Muitos que estão em hotéis e imóveis alugados terão de pagar e esperar reembolso

NOVA ORLEANS. O estresse que os sobreviventes do furacão Katrina vêm sofrendo pela perda de sua casa, suas roupas, seus álbuns de fotografias e, em vários casos, pela morte de alguém da família, está sendo agravado, agora, pela insegurança sobre o seu futuro imediato. A grande maioria não sabe quando e nem onde receberá o seu salário.

Como a perspectiva é a de que a cidade fique fechada para reconstrução por pelo menos três meses, muitos sequer sabem se os seus empregadores continuarão pagando-lhes nesse amargo período de espera.

- Eu espero que, pelo menos, consiga um trabalho em outra cidade nessa mesma empresa - disse Al Williamson, que, ao ser recolhido por equipes de resgate ontem cuidou de colocar numa sacola de plástico o seu uniforme de balconista de uma lanchonete do McDonald's "para provar que faço parte da empresa", disse ele.

Estações de rádio da região estavam recebendo ontem desesperados telefonemas de pessoas que agora vivem em abrigos públicos ou em hotéis em outras cidades, querendo saber como poderão receber o pagamento devido. Um comunicado do governo federal deixou furiosos os seus funcionários e também os aposentados vítimas do Katrina. O anúncio dizia que os cheques mensais referentes a salário ou pensão estariam à sua disposição nas agências dos correios.

- Dados fornecidos

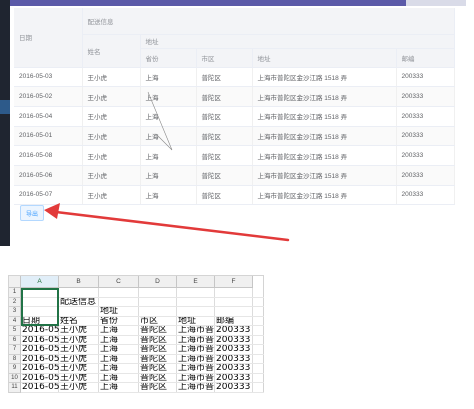 The image size is (474, 409). Describe the element at coordinates (238, 3) in the screenshot. I see `top-bar` at that location.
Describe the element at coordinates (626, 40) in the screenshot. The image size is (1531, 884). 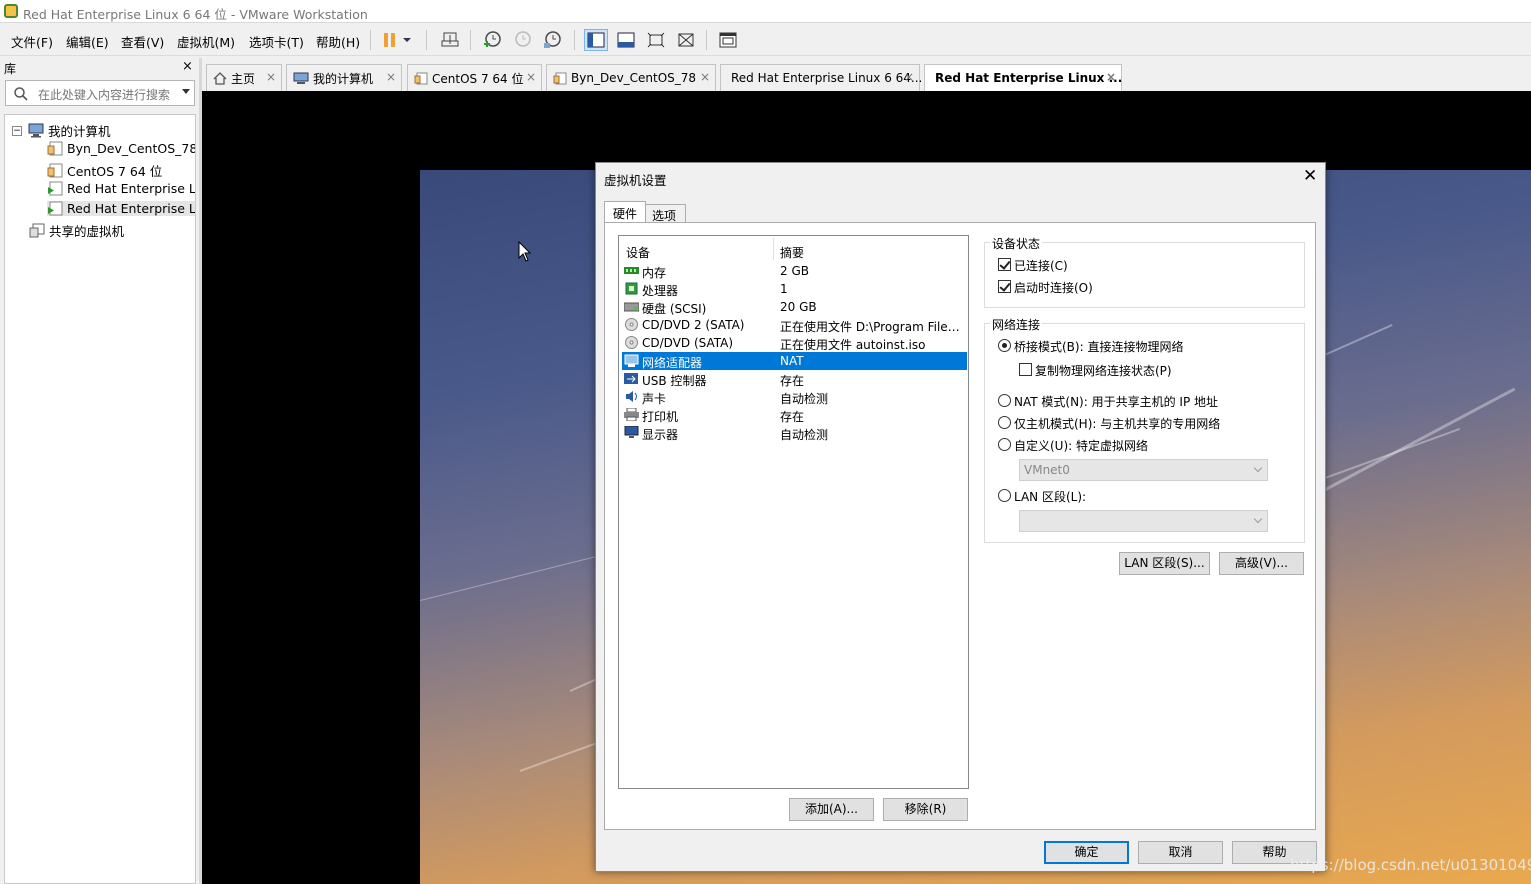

- Perguntas a responder
a) Reescreva de forma mais curta o parágrafo da reportagem sobre o furacão Katrina que começa com "Estações de rádio da região", mantendo os fatos principais.
b) Liste os bens que, segundo a reportagem sobre o furacão Katrina, os sobreviventes perderam.
c) Continue a reportagem sobre o furacão Katrina a partir do ponto em que ela termina.
Os dados não são usados aqui.

- Lista de respostas
a) Ontem, emissoras de rádio da região receberam ligações desesperadas de pessoas em abrigos públicos ou em hotéis de outras cidades que queriam saber como receber o pagamento. Um comunicado do governo federal enfureceu seus funcionários e os aposentados atingidos pelo Katrina. Segundo o comunicado, os cheques mensais de salário ou pensão estariam disponíveis nas agências dos correios.

b)
- A casa
- As roupas
- Os álbuns de fotografias

c)
O problema é que há três óbvios obstáculos em relação a isso. O primeiro é que todas as entradas da cidade estão bloqueadas, com policiais e soldados impedindo a volta dos residentes até que a área seja declarada segura. Em segundo lugar, mesmo que os trabalhadores pudessem entrar em Nova Orleans para buscar os seus cheques, nenhuma agência dos correios está funcionando. E, em terceiro lugar, mesmo que elas estivessem funcionando, não haveria como sacar os cheques - pois todos os bancos estão fechados.

Apenas os funcionários dos cassinos do litoral da Louisiana e do Mississippi receberam notícias tranqüilizadoras. As empresas proprietárias informaram que vão garantir três meses de salário, apesar de os estabelecimentos permanecerem com as suas portas fechadas.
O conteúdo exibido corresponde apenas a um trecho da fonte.